━━ EXERCISE INPUT ━━
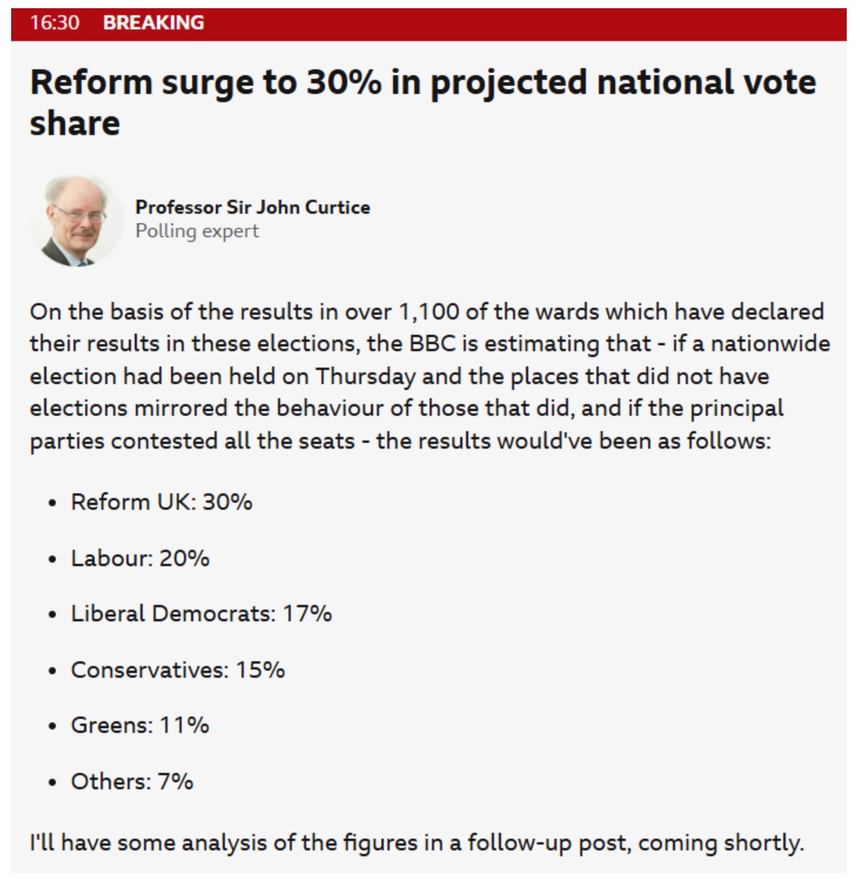862x888 pixels.
Task: Select the Labour: 20% list item
Action: [x=140, y=558]

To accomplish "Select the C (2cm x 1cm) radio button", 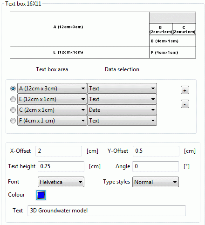I will (13, 110).
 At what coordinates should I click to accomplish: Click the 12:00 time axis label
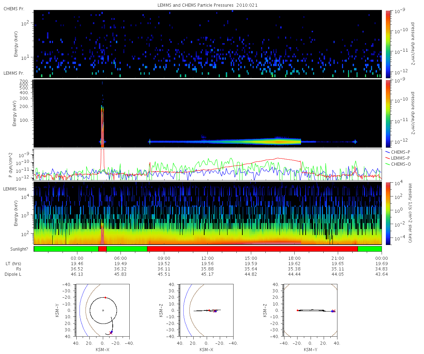coord(207,258)
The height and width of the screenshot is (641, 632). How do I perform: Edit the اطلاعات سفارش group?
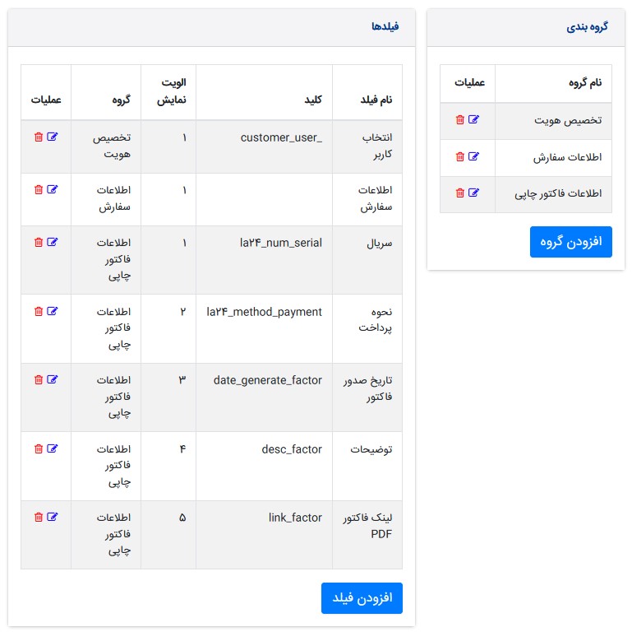tap(473, 156)
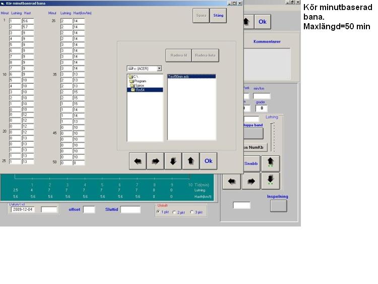Click the offset input field
This screenshot has height=284, width=378.
(89, 210)
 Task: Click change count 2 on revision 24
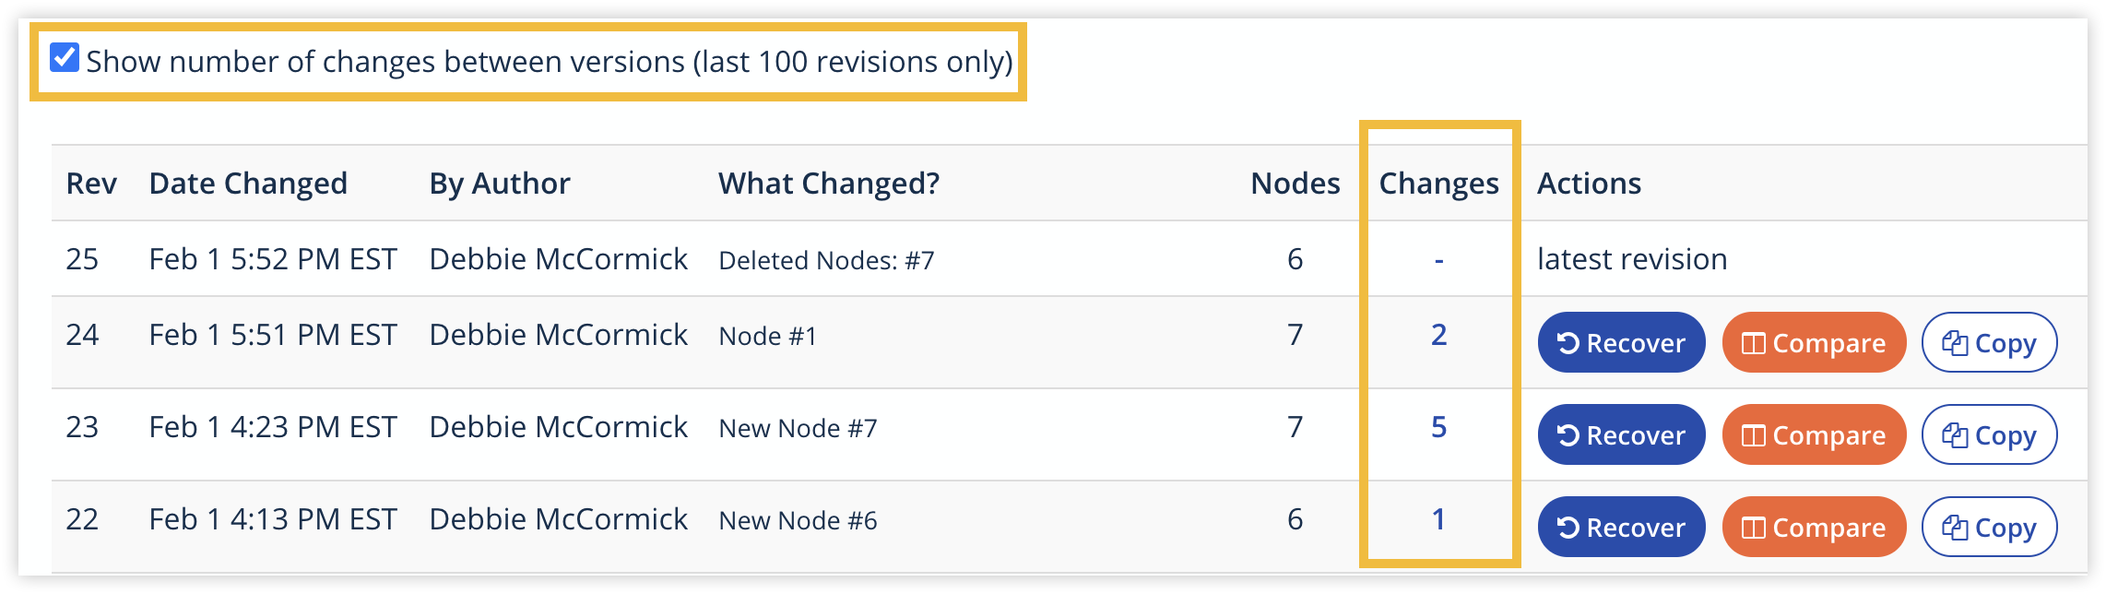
━━━
PROBLEM REQUIREMENTS:
Please output exactly the lines from the line containing "At what coordinates" through the last line of the records above, both included, and leave out any pictures.

SOLUTION FOR THIS TASK:
 At what coordinates should I click to accomplish: Click the 12:00 time axis label
coord(207,258)
The height and width of the screenshot is (641, 632). How do I perform: Edit the اطلاعات سفارش group?
tap(473, 156)
Click the offset input field
This screenshot has height=284, width=378.
(89, 210)
 Task: Click change count 2 on revision 24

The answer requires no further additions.